Choice depends on all the options being presented and considered. Even the options we are presented with, many of which are no good or discriminatory, do not give us ‘real’ choice.
We need to evaluate the choice against our values, which should be life affirming and accepting of difference in people's physical and mental abilities, accepting all have human dignity.
How can parents be given a choice when all the information about certain techniques in the selection of embryos is not forthcoming? How can parents make an informed choice about disability and illness when disability and illness are perceived as a burden, a costly experience to society and labelled with that strong and emotive word suffering? Should we be considering such choices at all?
The comment about choosing the “best” embryo raised my hackles somewhat. What exactly does “best” mean? I wondered if the program was talking about human life or the latest and “best” mobile phone or car. I wondered what would happen to those “best” embryos who didn’t reach the expectations of their parents.
Will we see a rise in wrongful birth cases because a child did not reach its diagnosed greatness and potential? Will IVF clinics need to provide guarantees for their work?
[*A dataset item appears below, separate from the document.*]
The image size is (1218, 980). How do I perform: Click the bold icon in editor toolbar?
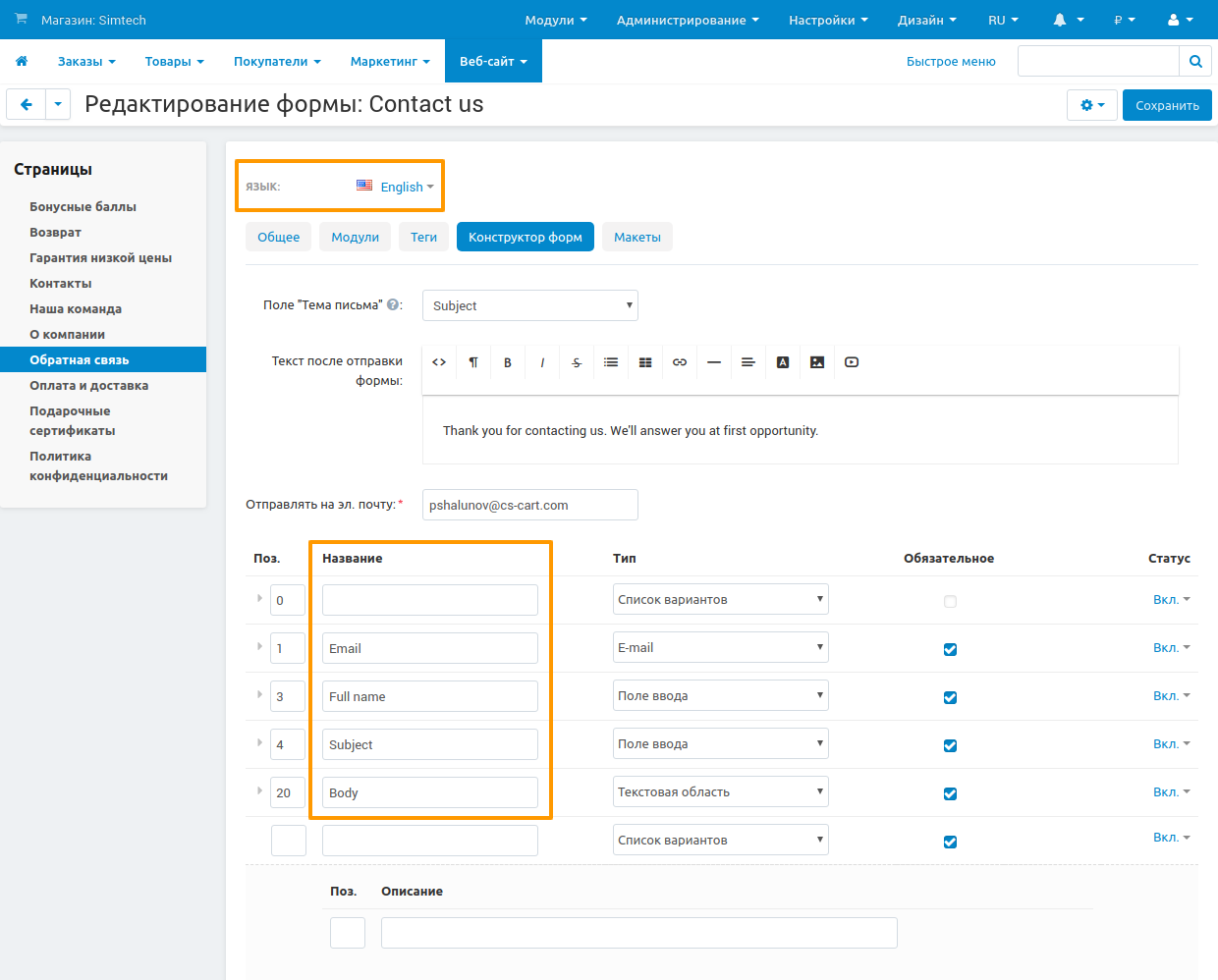[508, 362]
Is human life becoming just another consumer good where we make uninformed or emotive choices based on society’s view of disability and illness? Where is the information and research about these new techniques? Is this information freely available and accessible to families faced with these ‘choices’?
Human life is unpredictable and diverse. Disability and illness are very much part of the human experience. As infants we were all dependant on the care of those who loved us and all of us, without exception, will experience suffering at some time.
The type of choices we are presented with regarding disability and abortion are reductive choices, eliminating or making people fit into a narrow definition of our community, rather than making our community fit the people. Our call is how we respond as a community of followers of Jesus Christ. Our choices will reflect our values.
We are all called, gifted and challenged by our baptismal promises to be a loving and supportive community. Imagine our communities if people with disability were supported to nurture “real” friendships, offered “real” work opportunities and given a voice in choices of participation in our community.
But, we can do more than just re-imagine our communities we can make choices and take action. It is time to truly proclaim that we are all made in God’s image and we are wonderfully made (Psalm 139).
Patricia Mowbray is disability consultant to the Bishops Commission for Pastoral Life.